PROVIDED RECORDS:
---+---
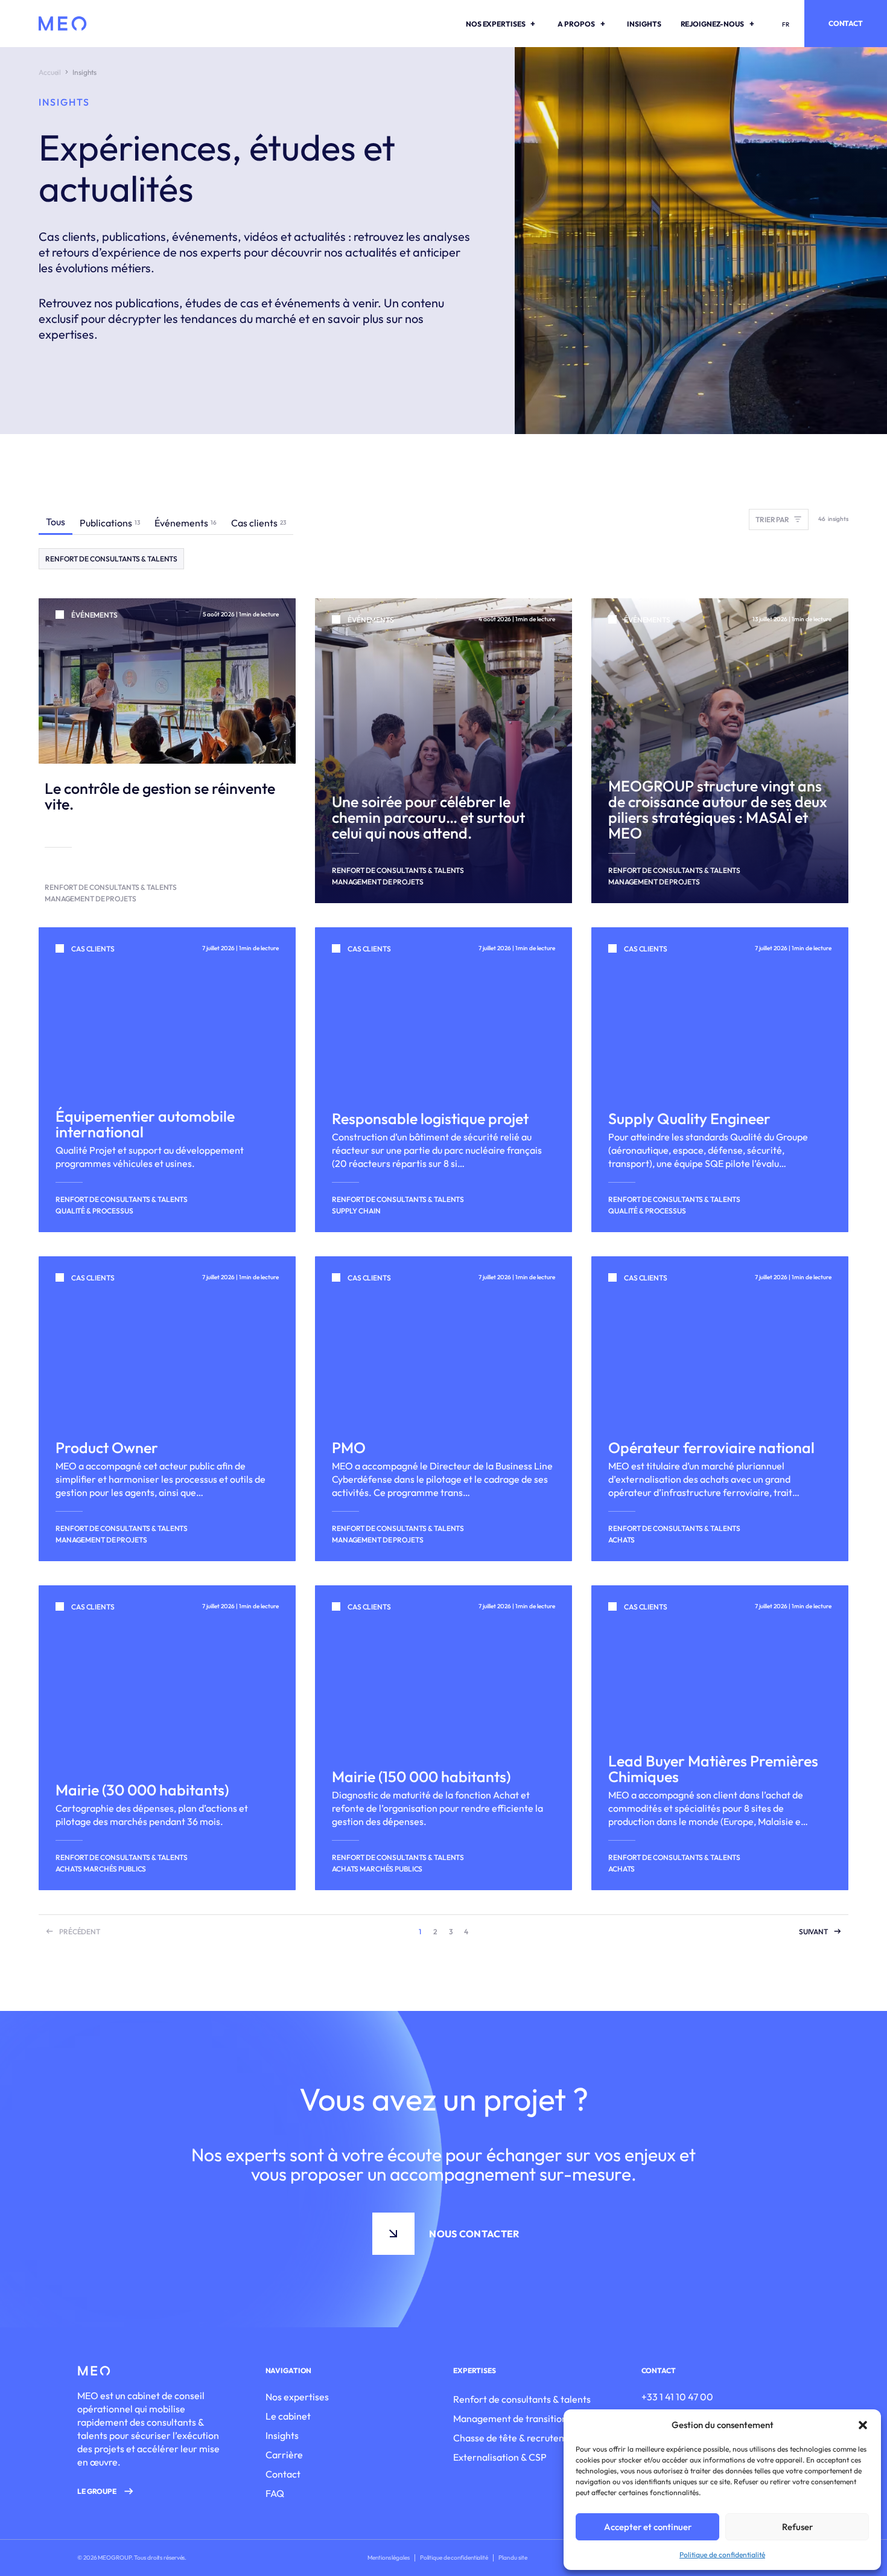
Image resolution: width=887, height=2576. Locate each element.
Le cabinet (288, 2416)
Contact (845, 23)
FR (785, 24)
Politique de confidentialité (722, 2554)
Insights (282, 2435)
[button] (863, 2425)
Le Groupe (96, 2491)
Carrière (284, 2455)
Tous (55, 522)
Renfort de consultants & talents (522, 2399)
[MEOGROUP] (63, 23)
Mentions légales (388, 2558)
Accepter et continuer (647, 2527)
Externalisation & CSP (500, 2457)
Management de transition (510, 2418)
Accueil (50, 72)
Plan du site (512, 2558)
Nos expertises (297, 2397)
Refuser (797, 2527)
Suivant (813, 1931)
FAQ (274, 2493)
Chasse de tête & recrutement (517, 2438)
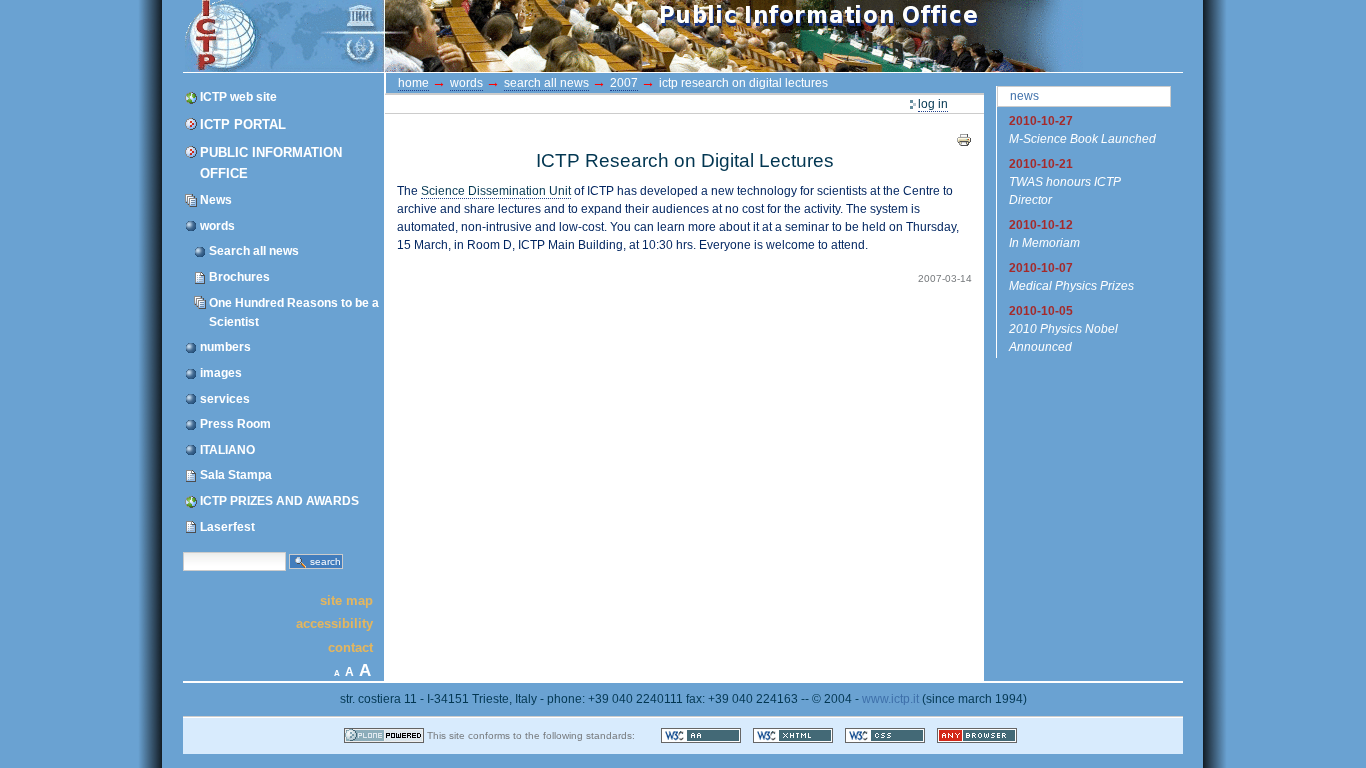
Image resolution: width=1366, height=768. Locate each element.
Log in (933, 104)
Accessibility (334, 623)
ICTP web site (238, 97)
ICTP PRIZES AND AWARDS (279, 501)
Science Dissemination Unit (496, 191)
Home (413, 83)
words (217, 226)
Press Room (235, 424)
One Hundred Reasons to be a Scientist (294, 312)
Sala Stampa (236, 475)
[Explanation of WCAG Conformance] (702, 735)
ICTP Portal (561, 36)
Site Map (346, 599)
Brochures (239, 277)
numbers (225, 347)
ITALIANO (227, 450)
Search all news (254, 251)
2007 (624, 83)
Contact (350, 646)
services (225, 399)
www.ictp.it (890, 699)
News (216, 200)
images (221, 373)
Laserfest (227, 527)
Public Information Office (271, 163)
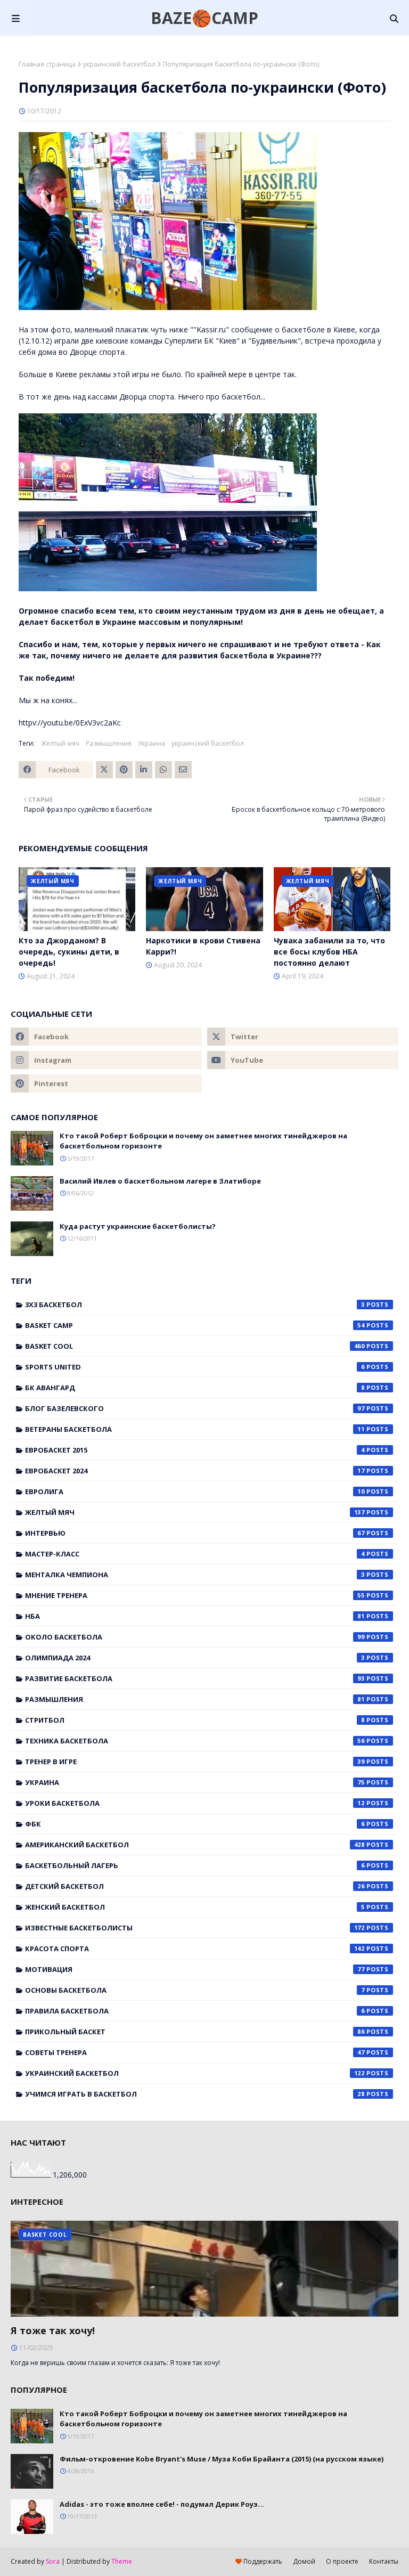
---+---
YOUR TASK:
Each entry above needs to be restated without a single word changed; skip the images.

EXPECTED ANSWER:
Image resolution: width=887, height=2576. Locate each element.
Le cabinet (288, 2416)
Contact (845, 23)
FR (785, 24)
Politique de confidentialité (722, 2554)
Insights (282, 2435)
[button] (863, 2425)
Le Groupe (96, 2491)
Carrière (284, 2455)
Tous (55, 522)
Renfort de consultants & talents (522, 2399)
[MEOGROUP] (63, 23)
Mentions légales (388, 2558)
Accepter et continuer (647, 2527)
Externalisation & CSP (500, 2457)
Management de transition (510, 2418)
Accueil (50, 72)
Plan du site (512, 2558)
Nos expertises (297, 2397)
Refuser (797, 2527)
Suivant (813, 1931)
FAQ (274, 2493)
Chasse de tête & recrutement (517, 2438)
Image resolution: width=1366, height=768. Locate each element.
Log in (933, 104)
Accessibility (334, 623)
ICTP web site (238, 97)
ICTP PRIZES AND AWARDS (279, 501)
Science Dissemination Unit (496, 191)
Home (413, 83)
words (217, 226)
Press Room (235, 424)
One Hundred Reasons to be a Scientist (294, 312)
Sala Stampa (236, 475)
[Explanation of WCAG Conformance] (702, 735)
ICTP Portal (561, 36)
Site Map (346, 599)
Brochures (239, 277)
numbers (225, 347)
ITALIANO (227, 450)
Search all news (254, 251)
2007 (624, 83)
Contact (350, 646)
services (225, 399)
www.ictp.it (890, 699)
News (216, 200)
images (221, 373)
Laserfest (227, 527)
Public Information Office (271, 163)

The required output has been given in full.